Creating the perfect brochure for your business can be difficult, with a wide range of different factors to consider. From color to copy, working out what to include – and what to exclude – can be a challenging, time-consuming process.

The ideal information and design elements for your brochure can vary based on the type of product or service your selling, your target audience and your overall sales and marketing strategy.

Direct sales can demand an information-rich brochure packed with persuasive and informative copy, while a long sales process (such as those seen in B2B) can often require a different, less direct approach.

In this guide, we’ll share four tips, tactics and techniques to help you work out what information and design elements to include and exclude in your brochure to achieve the maximum response rate.

In B2B, leave out key pricing information to generate more leads

One of the keys to effective B2B sales is to focus on fewer leads and invest more of your sales team’s time into each lead. This makes generating sales leads from your brochure a far greater priority than generating immediate sales.

People are unlikely to buy a $10,000 business service just from a brochure, but the chance of them indicating interest in your service – provided it’s something they’re truly interested in – is quite high.

Because of this, it’s often best to leave key pricing information out of your brochure when you’re selling B2B services or products. With the pricing information absent, prospects will need to contact you to learn more, initiating the sales cycle.

In B2C, make pricing obvious and easy for prospects to understand

When it comes to B2C, the B2B process is flipped on its head – instead of spending a lot of time on each prospect, it’s better to take a “wide” approach to marketing your product or service and make information as accessible as possible.
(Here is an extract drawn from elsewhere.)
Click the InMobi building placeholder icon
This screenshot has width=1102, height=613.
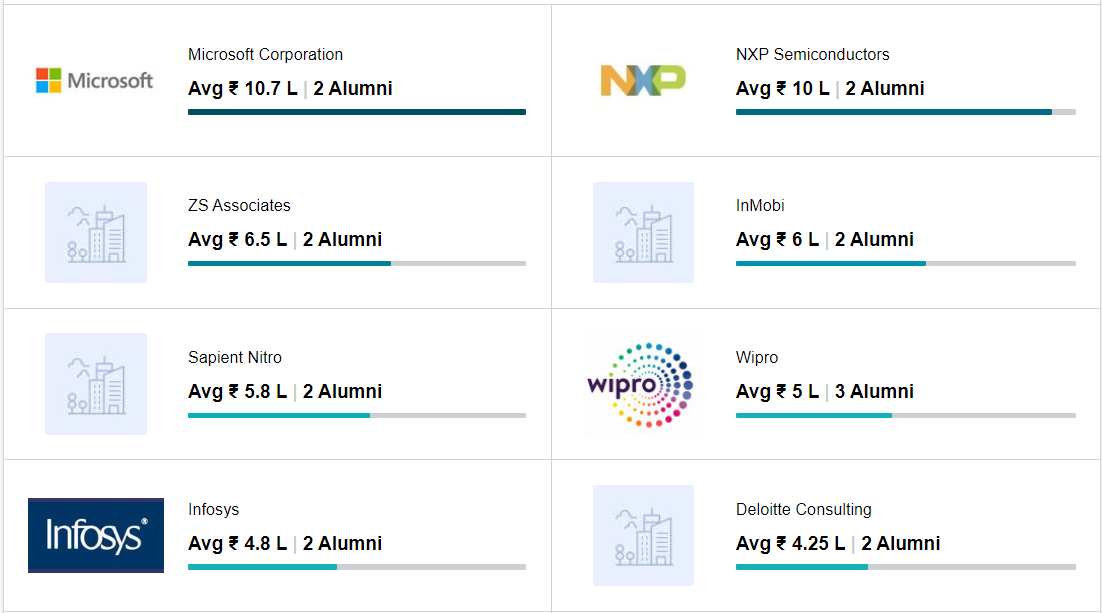pyautogui.click(x=643, y=232)
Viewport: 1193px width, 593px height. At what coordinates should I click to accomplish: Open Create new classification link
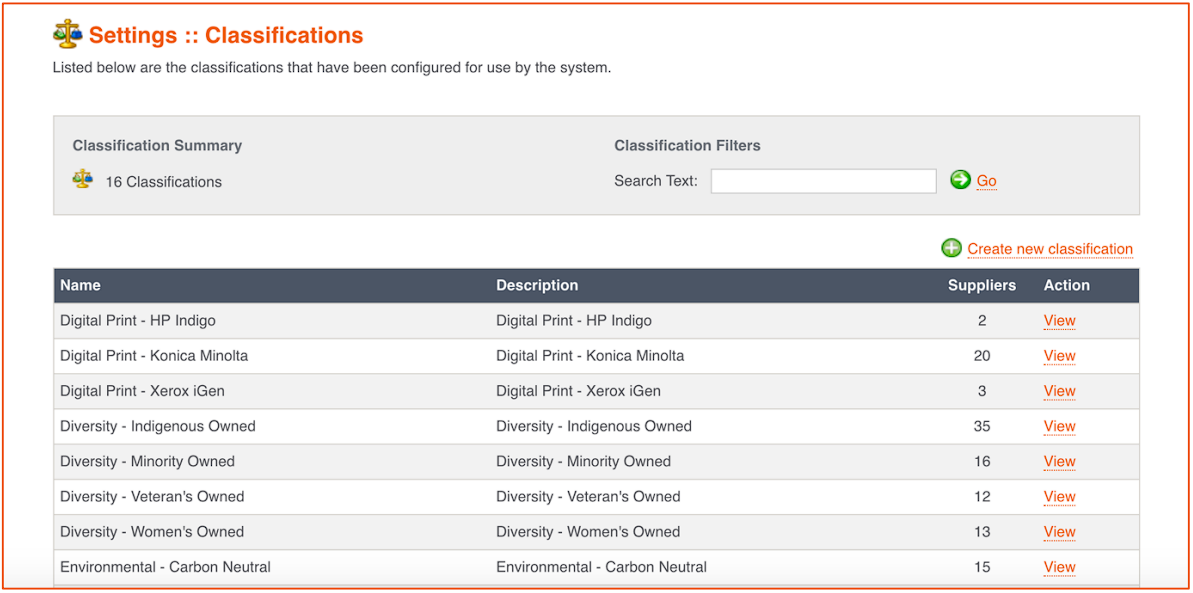1050,249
If you’re marketing a B2C product – particularly an inexpensive product – make sure your brochure includes detailed pricing, purchase and delivery information so your audience can make a decision right then and there.

There are very few impulse buys in B2B, but a great deal of on-the-spot decisions in the world of B2C sales. Offer as much information as possible to drive home the sale and inspire prospects to take immediate action.

Include authoritative colors and elements to build trust in your brand

You’ll rarely find a brochure for an investment firm or major bank with bright pink or orange lettering. This is because color plays a huge role in how we perceive not just value, but reliability and trustworthiness.

If your product or service depends on trust – for example, an investment or a B2B service – it’s vital that you use colors and design elements that encourage trust and respectability in your brochures and other marketing materials.

Colors like dark blue and dark green inspire people to trust your brand, even if used relatively lightly. Likewise, design elements such as serif fonts, which create a more esteemed, prestigious look, add additional credibility to your offer.

Include several different ways to contact your sales team

If your campaign goal is to generate leads, it’s important to give reader a variety of ways to contact your sales team. Not all prospects will want to connect with your team over the phone – some may wish to visit your nearest store, for example.

Include as many contact methods as possible and you’ll maximize your response rate. In a direct mail campaign, for example, you’ll want to include your company’s phone number, mailing address, website and the address of your nearest store.

The more options you give your target audience, the larger your target audience’s ability to respond becomes. By maximizing your audience’s ability to respond, it’s far more likely that your campaign will achieve (or exceed) its objective.